An hour later her hair reached just below her shoulders, curling into natural ringlets at the ends. It still felt a little odd—she was so used to the weight—but she felt lighter and freer somehow. And there was no doubt it looked fabulous. Even the stylist looked impressed as he tweaked the last few curls into place.

‘You’re lucky,’ he said. ‘This style suits you a lot better than long hair did.’

‘I told you, didn’t I?’ Tara said with a cheeky little grin as she pressed a tip into his hand. ‘You wanted me to go around looking like Rapunzel for the rest of my life.’

The man grinned back, pocketing the tip and wishing all his customers were as pretty and as easy to please.

Vikram came back two weeks later, having firmly resolved not to travel any more for the next few months. He told himself that it was because he needed to concentrate on things in office for a while, and because it wasn’t fair to Tara, leaving her alone for such long stretches of time. He’d even been away during the Tamil New Year. The first New Year after a wedding was supposed to be a big deal, and his mother
was still grousing about his not having been around.

He owed it to Tara to hang around for a while, he told himself. But the truth was he couldn’t wait to get back to his wife. He’d even started dreaming about her, and reaching out for her in the middle of the night before waking with a start when he realised the bed was empty. It was just the sex that he missed, he told himself. And, of course, she was an engaging companion—sharp-witted, with a keen sense of the ridiculous. That was it, he told himself firmly. He’d made a pact with himself some years ago, after he’d split up with Anjali, that he’d never con himself into believing that he loved a woman again. He wasn’t capable of managing a relationship that involved the word
love
, and no one deserved having their life messed up because of him, specially not Tara.

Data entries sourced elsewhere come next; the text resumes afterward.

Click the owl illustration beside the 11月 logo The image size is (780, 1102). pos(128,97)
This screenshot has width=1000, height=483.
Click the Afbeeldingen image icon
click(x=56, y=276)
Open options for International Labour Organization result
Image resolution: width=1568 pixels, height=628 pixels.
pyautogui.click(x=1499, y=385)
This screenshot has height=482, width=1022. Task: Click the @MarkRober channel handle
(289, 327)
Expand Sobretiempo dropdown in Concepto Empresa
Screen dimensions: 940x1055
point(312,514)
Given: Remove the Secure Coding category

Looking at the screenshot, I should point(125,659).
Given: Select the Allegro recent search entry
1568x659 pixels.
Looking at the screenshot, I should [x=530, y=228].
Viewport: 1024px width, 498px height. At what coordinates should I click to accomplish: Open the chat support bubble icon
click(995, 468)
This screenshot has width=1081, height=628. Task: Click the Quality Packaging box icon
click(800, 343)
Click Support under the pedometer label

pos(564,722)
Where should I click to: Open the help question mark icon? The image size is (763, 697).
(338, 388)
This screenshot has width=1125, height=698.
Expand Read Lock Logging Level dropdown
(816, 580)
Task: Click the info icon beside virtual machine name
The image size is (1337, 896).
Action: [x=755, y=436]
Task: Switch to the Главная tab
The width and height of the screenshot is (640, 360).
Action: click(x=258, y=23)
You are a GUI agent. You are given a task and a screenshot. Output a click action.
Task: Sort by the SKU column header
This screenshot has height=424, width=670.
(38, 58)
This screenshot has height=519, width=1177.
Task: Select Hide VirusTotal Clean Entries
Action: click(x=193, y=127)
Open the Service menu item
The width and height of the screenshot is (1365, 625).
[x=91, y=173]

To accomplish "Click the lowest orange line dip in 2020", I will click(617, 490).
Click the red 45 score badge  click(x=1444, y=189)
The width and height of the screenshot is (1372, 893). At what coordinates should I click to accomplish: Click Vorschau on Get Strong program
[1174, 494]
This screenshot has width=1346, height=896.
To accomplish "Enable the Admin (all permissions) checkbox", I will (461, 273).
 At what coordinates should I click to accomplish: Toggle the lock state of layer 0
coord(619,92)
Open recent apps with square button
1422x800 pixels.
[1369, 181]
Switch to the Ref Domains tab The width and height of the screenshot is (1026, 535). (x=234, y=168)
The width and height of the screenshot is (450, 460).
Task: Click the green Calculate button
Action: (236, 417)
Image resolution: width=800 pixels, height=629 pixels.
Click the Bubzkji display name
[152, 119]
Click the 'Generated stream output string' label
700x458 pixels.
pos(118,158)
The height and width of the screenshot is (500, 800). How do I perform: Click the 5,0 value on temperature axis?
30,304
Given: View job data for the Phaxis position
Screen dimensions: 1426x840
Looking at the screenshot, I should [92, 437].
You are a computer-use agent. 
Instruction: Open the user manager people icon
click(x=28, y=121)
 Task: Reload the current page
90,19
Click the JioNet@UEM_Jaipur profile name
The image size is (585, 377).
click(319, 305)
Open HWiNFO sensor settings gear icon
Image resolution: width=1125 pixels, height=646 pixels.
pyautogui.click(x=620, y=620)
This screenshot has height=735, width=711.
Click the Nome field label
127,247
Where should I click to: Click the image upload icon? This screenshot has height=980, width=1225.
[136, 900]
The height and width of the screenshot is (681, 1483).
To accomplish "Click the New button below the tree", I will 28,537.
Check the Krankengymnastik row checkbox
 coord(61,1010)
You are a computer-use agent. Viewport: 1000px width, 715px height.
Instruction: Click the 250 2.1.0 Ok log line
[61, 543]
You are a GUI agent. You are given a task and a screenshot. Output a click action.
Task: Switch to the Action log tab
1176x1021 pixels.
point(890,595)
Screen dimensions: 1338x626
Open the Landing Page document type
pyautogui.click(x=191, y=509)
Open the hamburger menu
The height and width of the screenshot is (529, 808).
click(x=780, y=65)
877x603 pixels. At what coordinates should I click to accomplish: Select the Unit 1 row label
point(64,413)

He’d taken an early afternoon flight, and the house was empty when he got there. The housekeeper had left, and Tara was still at the institute. He contemplated calling her and suggesting he pick her up and take her out for dinner, but that smacked a little of desperation. Instead he pulled out some files that were long overdue for attention and got down to work.

It was almost dark when the door clicked open and Tara came in, carrying her laptop and a bag of books, her hair swinging jauntily around her shoulders.

Vikram stared at her for a while, his expression blank. ‘You’ve cut your hair,’ he said finally.

Tara looked at him uncertainly. He looked shaken, as if she’d grown a moustache or dyed her eyebrows purple instead of having had a simple haircut.

‘This is a lot more convenient,’ she said. ‘All that hair used to give me headaches, but my parents never let me trim it.’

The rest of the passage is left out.